Roger Waters – “Comfortably Numb 2022” – Todo fã do Pink Floyd que se preze conhece essa música, uma das faixas do álbum The Wall. Só que ela acaba de ganhar uma nova versão, mais sombria, em regravação de Roger Waters, com vocais adicionais feitos por Shanay Johnson.
Don Letts – “Outta Sync” – Você deve conhecer Don Letts da época em que fez parte do Big Audio Dynamite. Pode ter visto alguns dos vídeos que ele dirigiu, como o de "Pass The Dutchie", sucesso do grupo juvenil Musical Youth. Ou talvez já tenha ouvido alguns de seus programas na BBC. Mas só agora, aos 66 anos, Don se prepara para lançar um disco seu. A primeira amostra é este single.
Gaye Su Aykol – "Sen Benim Mağaramsın” – Não é todo dia que se ouve pop da Turquia, muito menos blues-rock psicodélico independente. Pois aqui está sua chance, graças ao quarto álbum da vocalista Gaye, aqui soando muito aparentada com o Black Keys.
Phony Ppl– “to get home”– O jovem quinteto do Brooklyn projeta seu funk adiante, seguindo na tradição de grandes como Earth, Wind & Fire mas mirando no futuro, aqui alavancados pelos vocais doces de Leon Thomas e pela metaleira suingadíssima dos Soul Rebels de Nova Orleans.
A Certain Ratio – “Afro Dizzy” – Veteranos da dance music britânica, o adorado quarteto de Manchester precede seu novo álbum, 1982, com um single compartilhado com o rapper Chunky e a cantora de neo soul Ellen Beth Abdi.
Janis Joplin/Jorma Kaukonen – “Hesitation Blues” – Durante décadas circularam versões pirata de uma gravação feita durante um ensaio em 1964, reunindo Janis e Jorma, guitarrista do Jefferson Airplane, apelidada de "A Fita da Máquina de Escrever", porque o tempo todo consegue-se ouvir alguém datilografando ao fundo.

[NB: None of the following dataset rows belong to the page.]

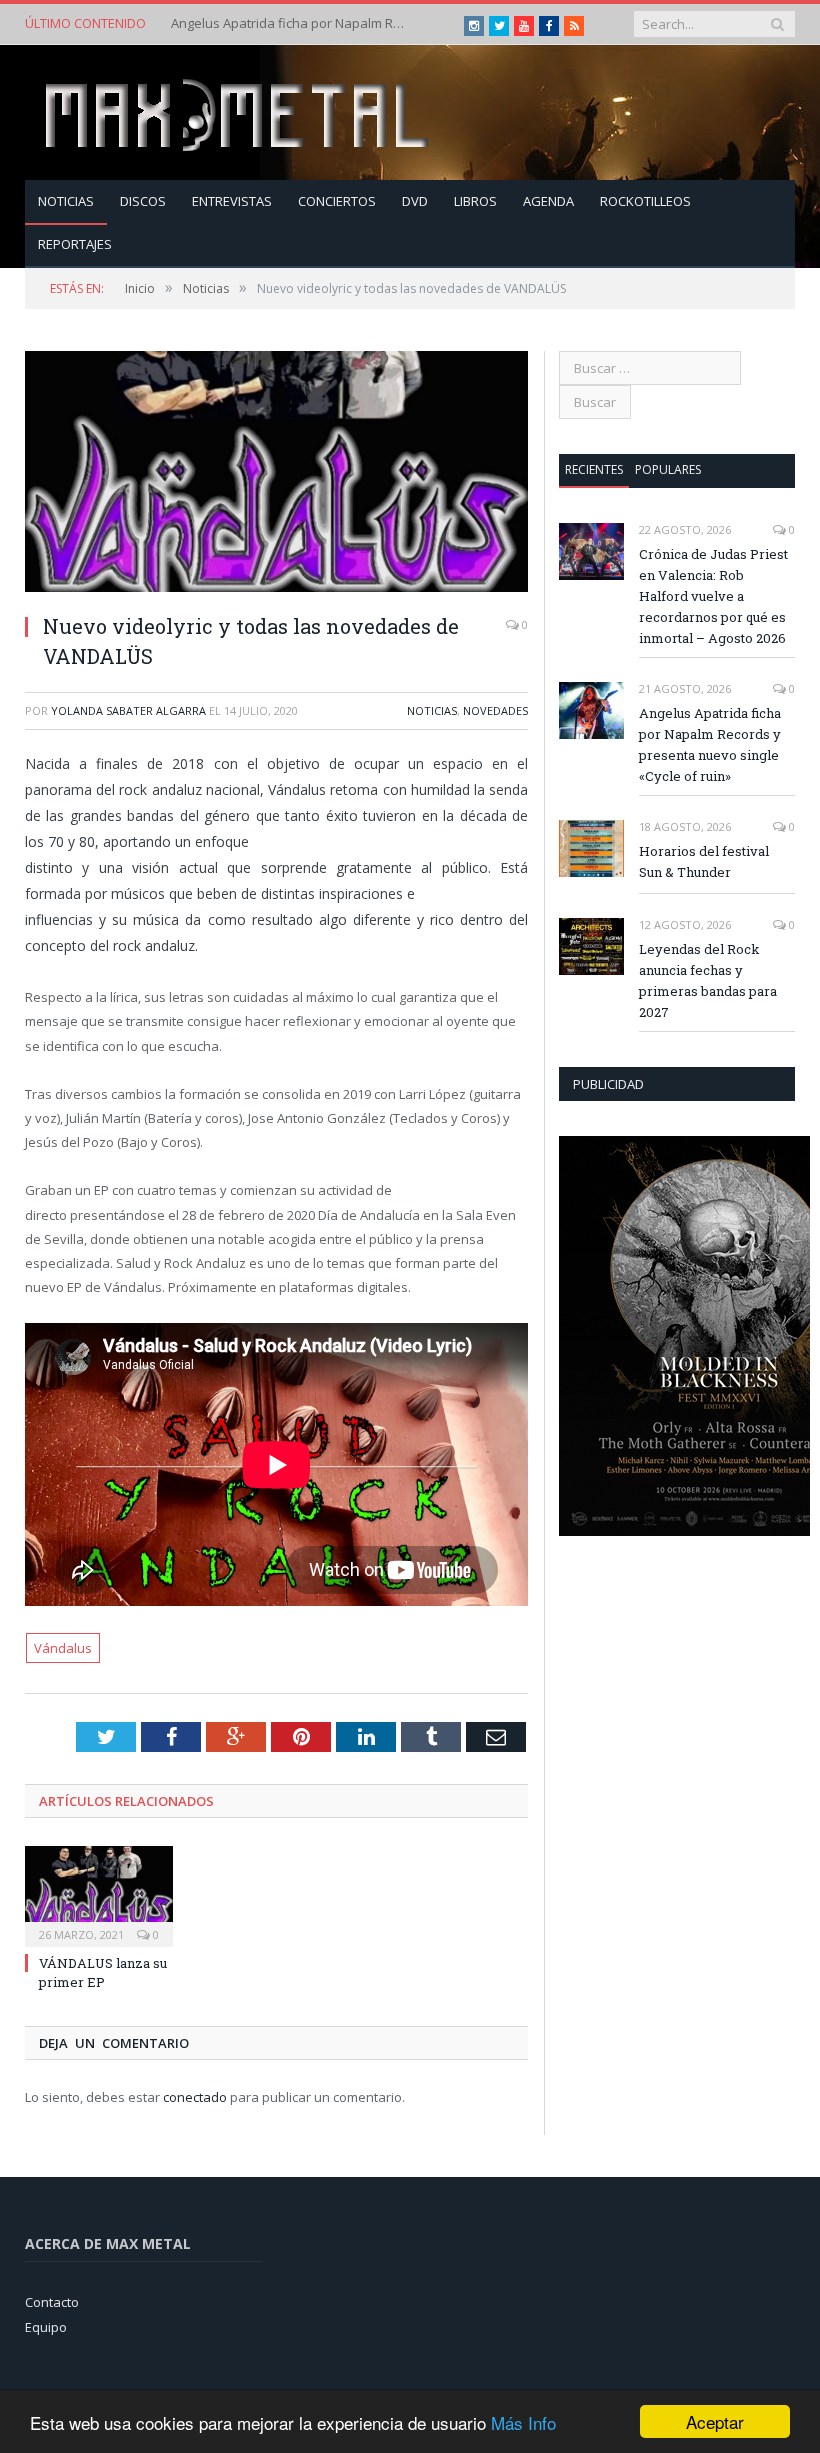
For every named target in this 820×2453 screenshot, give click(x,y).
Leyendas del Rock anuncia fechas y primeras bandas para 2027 (708, 980)
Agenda (548, 201)
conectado (195, 2097)
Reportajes (75, 244)
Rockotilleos (645, 201)
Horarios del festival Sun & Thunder (704, 861)
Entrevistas (232, 201)
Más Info (523, 2422)
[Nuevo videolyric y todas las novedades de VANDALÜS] (276, 474)
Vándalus (63, 1648)
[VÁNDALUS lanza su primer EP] (99, 1894)
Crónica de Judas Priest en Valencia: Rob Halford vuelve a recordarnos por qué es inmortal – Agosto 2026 (713, 596)
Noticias (66, 201)
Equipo (46, 2327)
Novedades (495, 710)
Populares (668, 469)
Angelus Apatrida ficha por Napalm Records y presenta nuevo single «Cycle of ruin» (291, 23)
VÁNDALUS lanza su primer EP (103, 1972)
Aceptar (715, 2421)
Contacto (52, 2302)
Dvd (415, 201)
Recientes (594, 469)
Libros (475, 201)
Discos (143, 201)
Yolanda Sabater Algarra (128, 710)
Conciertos (337, 201)
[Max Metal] (239, 112)
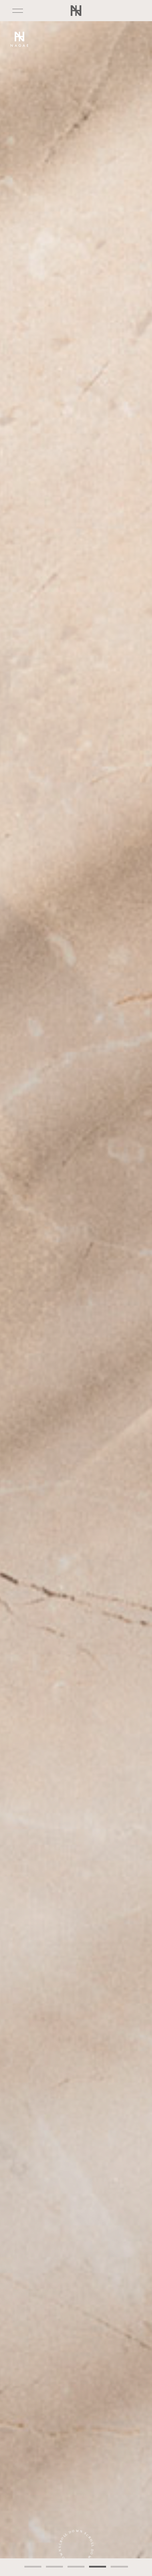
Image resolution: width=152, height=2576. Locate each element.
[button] (32, 2567)
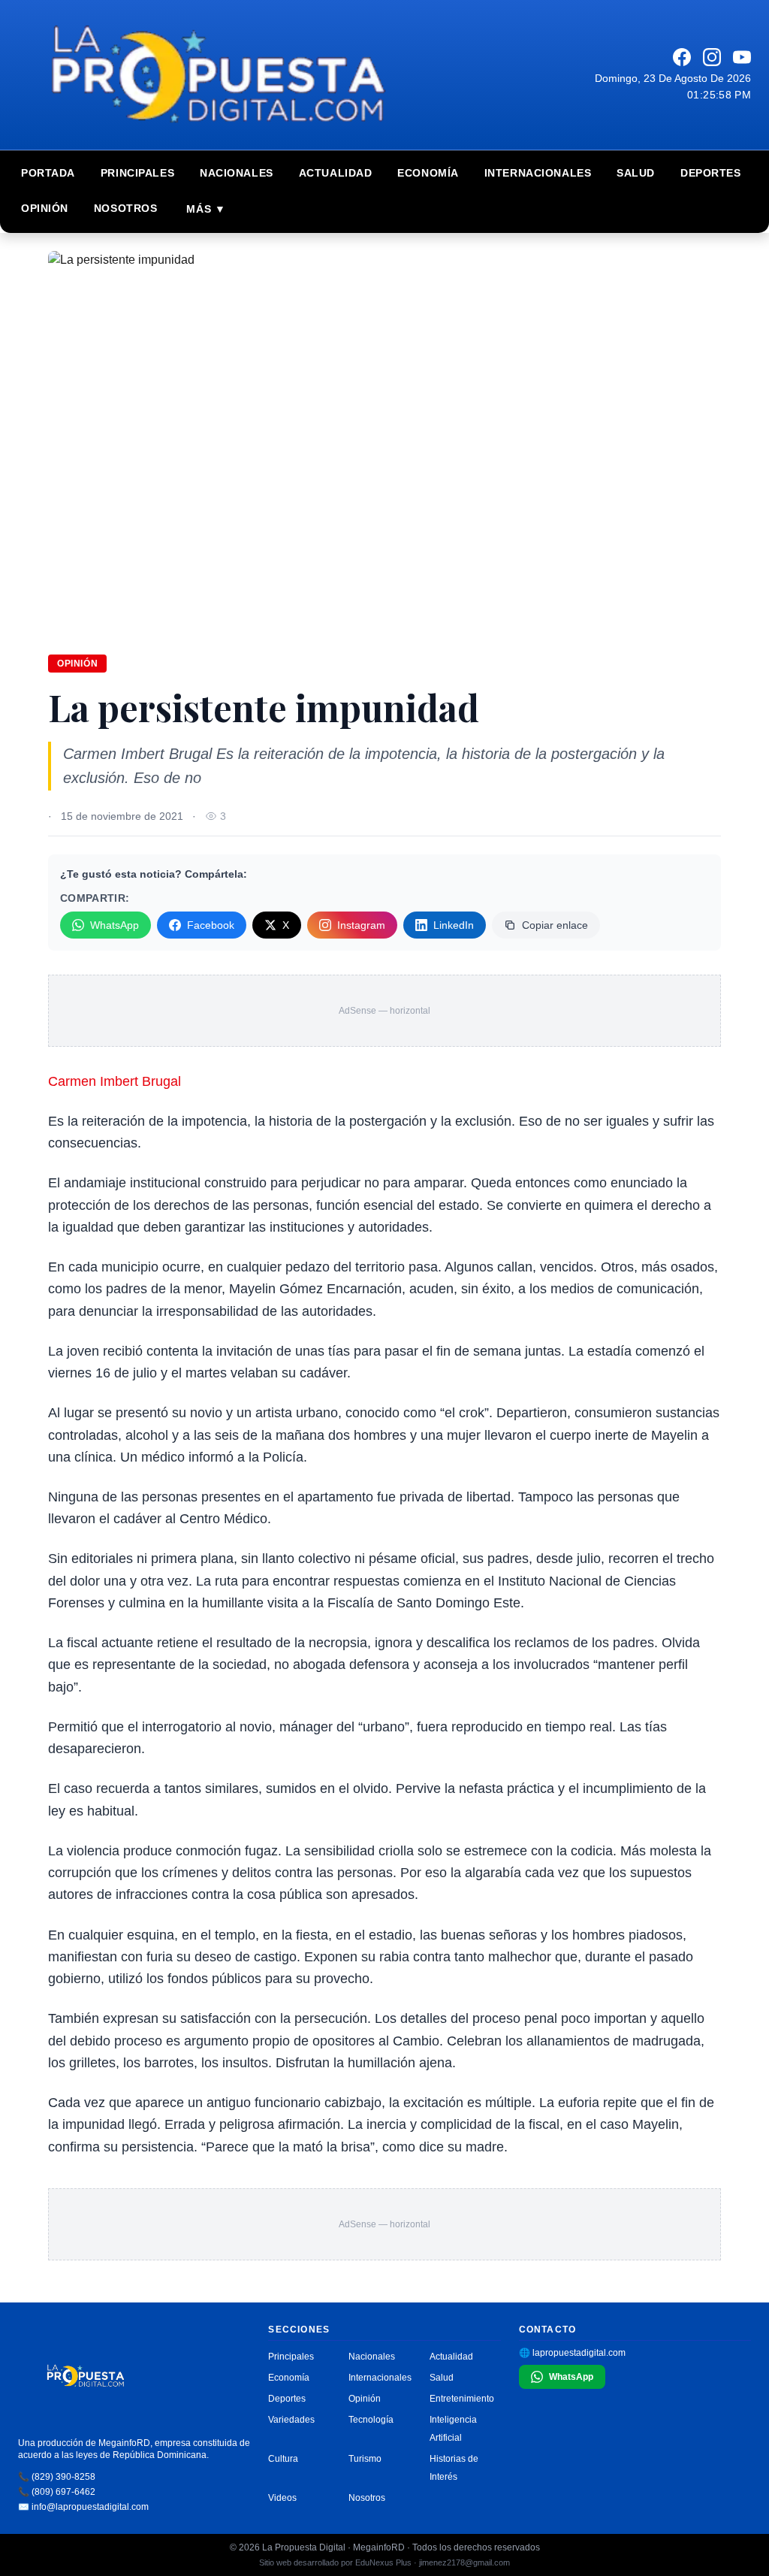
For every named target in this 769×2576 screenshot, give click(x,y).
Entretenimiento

Agora, uma versão de melhor qualidade – embora o datilógrafo permaneça audível – está saindo oficialmente.
Romy – “Strong”– A vocalista do xx juntou forças com o produtor de música eletrônica Fred Again … para criar uma faixa dance romântica e positiva.
Röyksopp/Alison Goldfrapp – “The Night”– O veterano duo norueguês de música eletrônica alimenta seu apetite por colaborações com uma participação da inglesa Goldfrapp em uma das faixas de seu novo álbum, Profound Mysteries III.
Jenny Hval – “Buffy”– O próprio título indica que esta música tem alguma ligação com a caçadora de vampiros da série de TV dos anos 1990. É uma espécie de bolero cósmico feito pela artista norueguesa, que usa a personagem como ponto de partida para falar de esperança.
Bob Dylan – “Love Sick-Version 2”– Versão alternativa da faixa de abertura do álbum Time Out Of Mind, produzido magistralmente por Daniel Lanois e lançado por Dylan em 1997, parte da 17ª (!) edição da série Bootleg, através da qual o disco é dissecado.